Ms. Huber completed her degree last spring with 14 other students and is now focused on getting two unrelated ventures off the ground. Cambridge Laboratories, which she started with four Cambridge doctoral students, is doing the research on fruit flies, which are commonly used as genetic models for scientific experiments. The other is a drug-discovery company based on research by a top New York City hospital, which she declined to identify.

In one of Dr. Landsberger’s classes, students visit biotechnology companies in three countries – Germany, the least entrepreneurial, in Dr. Landsberger’s view; the United States, the most entrepreneurial; and Britain, which falls in the middle of the risk-taking spectrum – to compare factors in business start-ups like the availability of venture capital, labor laws, government regulations and cultural attitudes.

While Britain is making strides in building its biotechnology sector, it has plenty of room to grow, industry analysts say. For example, there were 194 venture-financing efforts that raised $3.4 billion in the United States last year in the biopharmaceutical sector, which includes drug- discovery, drug delivery, pharmaceutical and biotechnology companies, compared with 29 efforts that raised $263 million in Britain, according to Amity G. Wall, manager of research for the VentureOne Corporation in San Francisco.

Cultural attitudes help explain the gap. "Being an entrepreneur is risking falling on your face again and again," Dr. Landsberger said. "In Continental Europe, failure is an indelible blot on one’s career. In the U.S. it isn’t. But England is starting to look more like the U.S. than Europe. Over the last decade or two, particularly among young people, a willingness to take risks in one’s career has sharpened significantly."

Nora Szasz, 27, is another student at the Cambridge-M.I.T. Institute, known as C.M.I. "We believe we have the technology to detect genetic disorders from a simple blood test that would replace amniocentesis," said Dr. Szasz, who has filed a patent application and is working with faculty members at Cambridge on the company.
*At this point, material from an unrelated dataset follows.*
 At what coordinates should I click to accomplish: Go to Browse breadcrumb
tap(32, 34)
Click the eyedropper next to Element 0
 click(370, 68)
Dr. Szasz, who was raised in Hungary by parents who own a biotechnology business, and who holds a doctorate in biological engineering from M.I.T., has taken part at C.M.I. in "the analysts club," a class led by Professor Landsberger. He gives students free rein to take over the discussion, however, she says.

"We split into groups and do a report on a particular company, figuring out what it’s about, whether it has a future and what we would change,” she said. While such an approach is standard fare at American business schools, she says, it is uncommon for Cambridge.

On the other hand, the United States has its own drawbacks, in her view. "M.I.T. was push, push, push to get assignments out the door,” she said. "I learned a lot, but I had no time except for what was on my plate at the moment." At Cambridge, by contrast, she said, she found "the mental space to come up with the theory for my patent application."

When asked where she planned to start her company, her answer revealed one of Britain’s biggest challenges in nurturing businesses. "We will certainly kick it off here, because this is where the research and development is,” she said. "But the U.S. is our biggest target market."

Another lesson entrepreneurs-in-training have to learn about the biotechnology business is that the path to success is torturously long, requiring years of medical trials and successive rounds of fund-raising before even the hope of financial returns materializes. Anne-Marie Corner, president and chief executive of Biosyn Inc., a pharmaceutical company in Huntington Valley, Pa., said the time between a laboratory breakthrough and the introduction of a product is typically a decade or longer.

Today, Biosyn has three AIDS prevention drugs in development and is enrolling thousands of women in large scale drug trials. "We had one drug put into clinical trials, had some setbacks and then found a better drug," she said. Even so, "we are not yet generating revenues, but we are considered a leader in the development of AIDS prevention drugs."

Ms. Huber says she is aware of the challenges. "There is a huge amount of luck involved," she said. "But if you miss the mark in drug discovery you can at least feel as if you put your life to some good purpose."